#### Work instruction:
Below are entries; copy exactly the lines from the one with "Given: Expand the Why Lite dropdown" through the one with "Image resolution: width=1024", both included, and leave out the rest.

#### Provided material:

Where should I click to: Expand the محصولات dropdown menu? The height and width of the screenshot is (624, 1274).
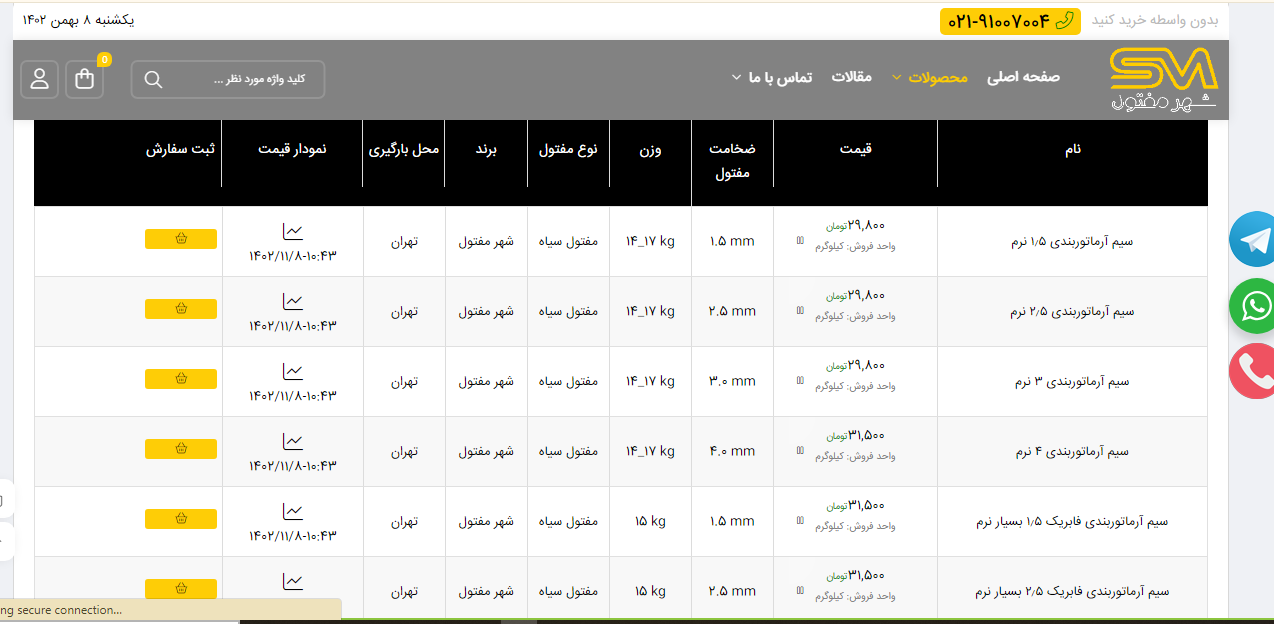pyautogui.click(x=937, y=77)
---
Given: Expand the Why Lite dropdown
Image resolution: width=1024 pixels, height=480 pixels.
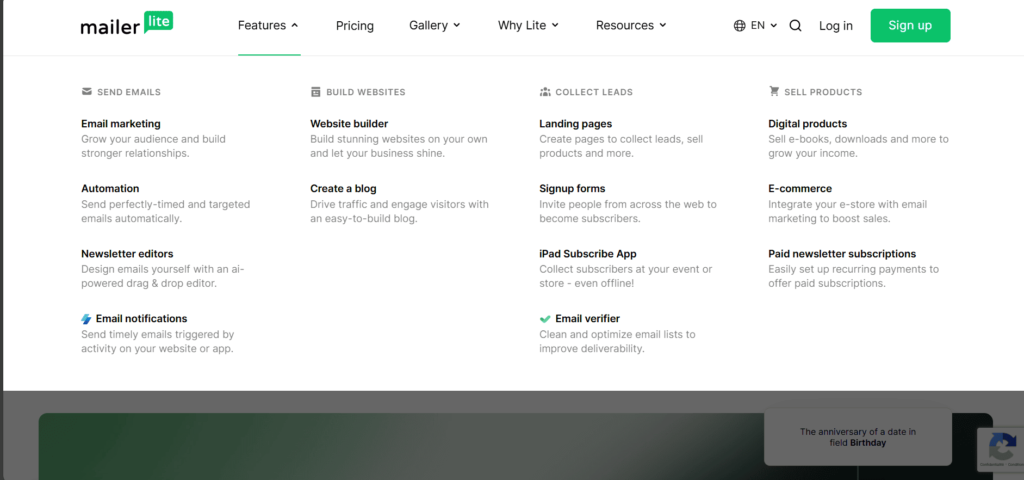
* * *
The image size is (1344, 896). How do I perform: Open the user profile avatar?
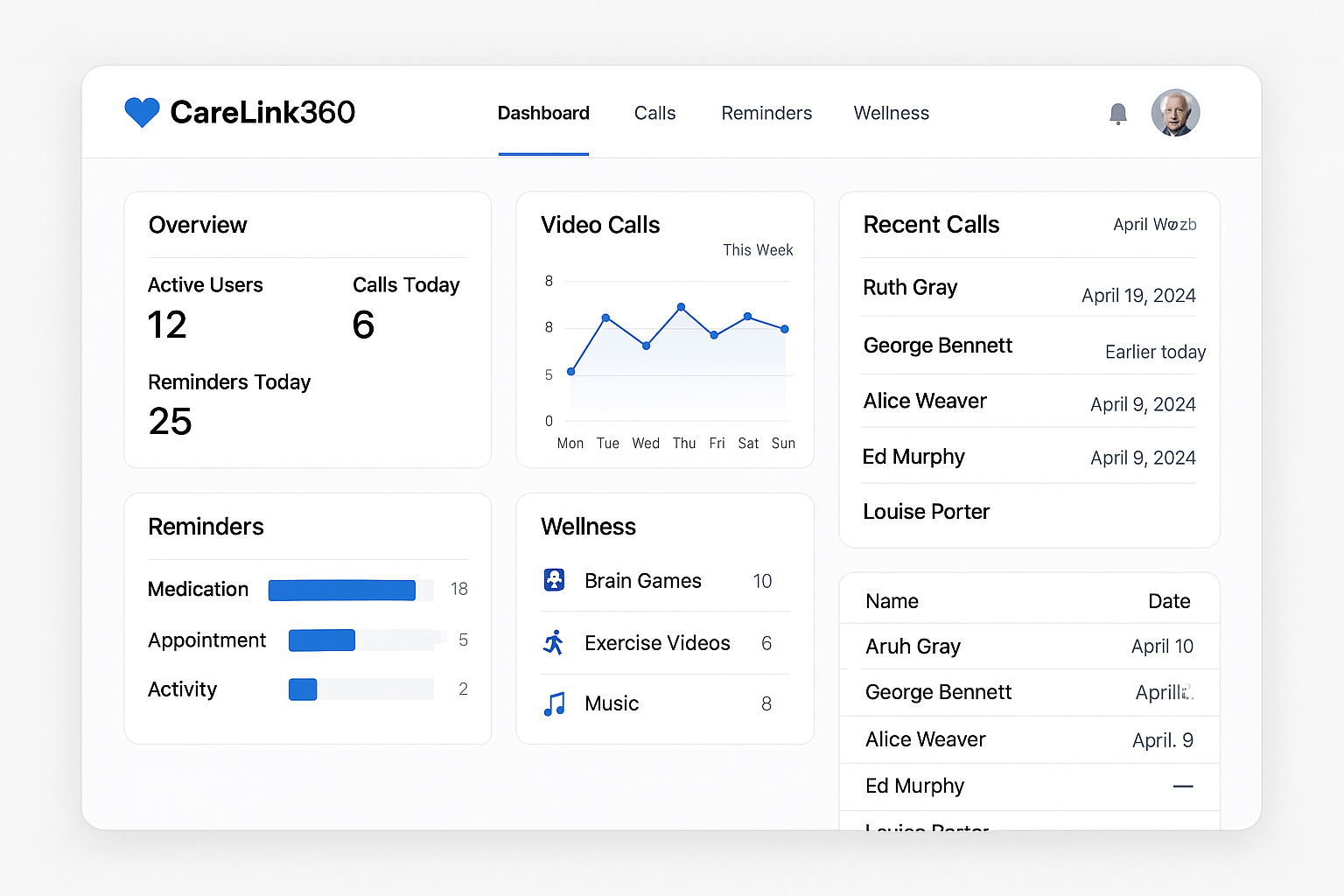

#### Solution for this task:
Given: Expand the Why Lite dropdown
Image resolution: width=1024 pixels, height=480 pixels.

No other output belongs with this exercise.